EXTRAIT DE PAGE
============

Lula et Bolsonaro : confrontation de deux projets pour le Brésil
La libération de l’ancien président Lula de prison, sous la présidence de Bolsonaro, a provoqué une confrontation dramatique entre deux projets pour le Brésil. Plus qu’opposés, ils sont antagonistes. Sans forcer les termes, il semble qu’il s’agisse de l’actualisation de la vision du monde des gnostiques qui lisaient l’histoire comme une lutte entre le bien et le mal, ou selon la Cité de Dieu, de Saint Augustin, entre amour et haine.
En effet, le projet de Bolsonaro est basé sur la diffusion de la haine envers les personnes homosexuelles, les LGBTI, aux Noirs et les pauvres en général, et sur l’exaltation des dictatures au point de louer les tortionnaires notoires. Lula affirme qu’il n’y a pas de haine en lui, mais plutôt de l’amour qui l’a conduit à mettre en œuvre des politiques sociales d’inclusion de millions de personnes marginalisées, leur garantissant un minimum vital.
Il faut reconnaître que ce scénario projette une vision peu dialectique, partageant l’histoire entre l’ombre et la lumière, mais malheureusement c’est ainsi, même s’il rejette ce type de dualisme.
Tout cela se produit dans un contexte de montée mondiale du conservatisme dur, du fondamentalisme politique et religieux, et l’exacerbation de la logique du capital qui s’exprime dans un néolibéralisme ultra radical, qui constitue l’axe du gouvernement Bolsonaro. Observons que ce radicalisme néolibéral formulé par les écoles de Vienne et de Chicago, d’où vient Paulo Guedes, soutient qu’« il n’y a pas de droits en dehors des lois du marché, et que la pauvreté n’est pas un problème éthique mais une incompétence technique, puisque les pauvres sont des individus qui, par leur propre faute, ont perdu dans la concurrence avec les autres ». De ce présupposé théorique, il s’ensuit qu’il n’est pas nécessaire de s’occuper de politiques en faveur des pauvres. C’est un gouvernement de riches pour les riches.

============

DONNÉES AFFICHÉES
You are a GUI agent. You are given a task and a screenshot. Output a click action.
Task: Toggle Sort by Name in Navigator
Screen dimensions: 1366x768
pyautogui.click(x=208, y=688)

============

TRAVAIL À FAIRE
A - D'après le texte sur Lula et Bolsonaro, de quelles écoles vient le radicalisme néolibéral qui sert d'axe au gouvernement Bolsonaro ?
B - Rédigez la suite du texte sur Lula et Bolsonaro à partir de sa dernière phrase.

CORRIGÉ DES EXERCICES
A - Des écoles de Vienne et de Chicago.

B -
Au contraire, Lula affirme la centralité de la justice sociale basée sur les grandes majorités, victimes de l’ordre capitaliste. Il propose une démocratie sociale et participative avec l’inclusion de ces majorités. Il voulait mener à bien ce projet avec la présidence d’une coalition de partis, ce que je considère comme sa grande erreur, au lieu de s’appuyer sur des mouvements sociaux, d’où il venait, comme l’a fait avec succès le président bolivien Evo Morales Ayma, récemment déposé par un coup d’État de classes, et raciste.
Au Brésil, le racisme et l’intolérance – qui ont toujours existé ici, mais sont restés dans le placard – ont éclaté explicitement. Ils étaient cachés sous le nom de « cordialité des Brésiliens ». Mais, comme l’a bien fait remarquer Sérgio Buarque de Hollanda (dans « Raizes do Brasil »), cette cordialité peut signifier aussi bien simplicité et amour, que violence et haine, puisque les deux se logent dans le cœur ; c’est pourquoi ils sont « cordiaux ».
Surfant sur cette vague nationale et internationale, Jair Bolsonaro a été élu et l’ex-président Lula a été arrêté et condamné, par la loi, par l’organe judiciaire qui a exécuté le Lava Jato [1].
Jair Bolsonaro, même après avoir été élu, utilise fréquemment de fausses nouvelles ainsi que de purs mensonges, et gouverne avec ses fils, d’une manière autoritaire et parfois grossière.
Lula apparaît comme un charismatique reconnu qui parle au cœur des masses désespérées, proposant une démocratie sociale, l’État de droit et l’urgence de récupérer ce qui a été démantelé.
Tout dépend du style dans lequel se déroulera cette confrontation. Bolsonaro évite la confrontation directe, parce qu’il connaît la faiblesse de ses lumières ; il l’a laissée entre les mains de ses ministres de la Justice, Sérgio Moro, et des Finances, Paulo Guedes, bien mieux préparés.
Ce que Lula, à mon avis, doit éviter, c’est une confrontation au même niveau que Bolsonaro. Il est important de mettre en lumière ce que Bolsonaro cache : la dureté des faits, la tragédie qui frappe la grande majorité, humiliée et offensée. Il n’y a pas de place pour un discours en réponse à Bolsonaro, parce qu’il est lui-même autodestructeur, mais pour parler positivement au cœur des masses démunies, dénonçant objectivement les maux perpétrés en excluant les mesures contraires aux droits et à la vie elle-même.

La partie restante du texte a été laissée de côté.